From Scores to Steps: Diagnosing and Improving LLM Performance in Evidence-Based Medical Calculations
Benlu Wang, Iris Xia, Yifan Zhang, Junda Wang, Feiyun Ouyang, Shuo Han, Arman Cohan, Hong Yu, Zonghai Yao
TL;DR
The paper tackles the problem that clinical calculation benchmarks overemphasize final numeric accuracy and miss intermediate reasoning failures. It introduces a stepwise evaluation framework and an LLM-aided error attribution system, paired with the MedRaC modular pipeline that grounds formulas via Formula RAG and uses Python execution to reduce arithmetic errors, all without model fine-tuning.
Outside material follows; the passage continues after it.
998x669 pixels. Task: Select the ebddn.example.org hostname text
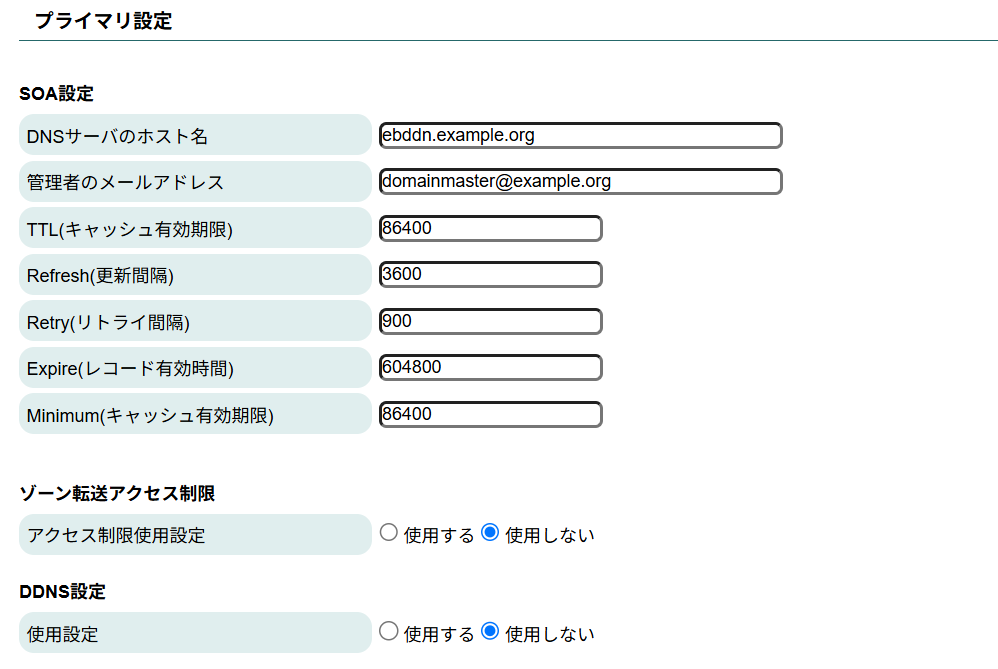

On MedCalc-Bench, these methods reveal previously hidden weaknesses and demonstrate substantial accuracy gains, especially for calculation-heavy tasks, while aligning with expert clinical judgments. The work proposes a methodological shift toward domain-grounded, explainable evaluation to improve trustworthiness and safety of LLM-based medical calculation tools in real-world applications.
Abstract
Large language models (LLMs) have demonstrated promising performance on medical benchmarks; however, their ability to perform medical calculations, a crucial aspect of clinical decision-making, remains underexplored and poorly evaluated. Existing benchmarks often assess only the final answer with a wide numerical tolerance, overlooking systematic reasoning failures and potentially causing serious clinical misjudgments. In this work, we revisit medical calculation evaluation with a stronger focus on clinical trustworthiness. First, we clean and restructure the MedCalc-Bench dataset and propose a new step-by-step evaluation pipeline that independently assesses formula selection, entity extraction, and arithmetic computation. Under this granular framework, the accuracy of GPT-4o drops from 62.7% to 43.6%, revealing errors masked by prior evaluations. Second, we introduce an automatic error analysis framework that generates structured attribution for each failure mode. Human evaluation confirms its alignment with expert judgment, enabling scalable and explainable diagnostics. Finally, we propose a modular agentic pipeline, MedRaC, that combines retrieval-augmented generation and Python-based code execution. Without any fine-tuning, MedRaC improves the accuracy of different LLMs from 16.35% up to 53.19%. Our work highlights the limitations of current benchmark practices and proposes a more clinically faithful methodology. By enabling transparent and transferable reasoning evaluation, we move closer to making LLM-based systems trustworthy for real-world medical applications.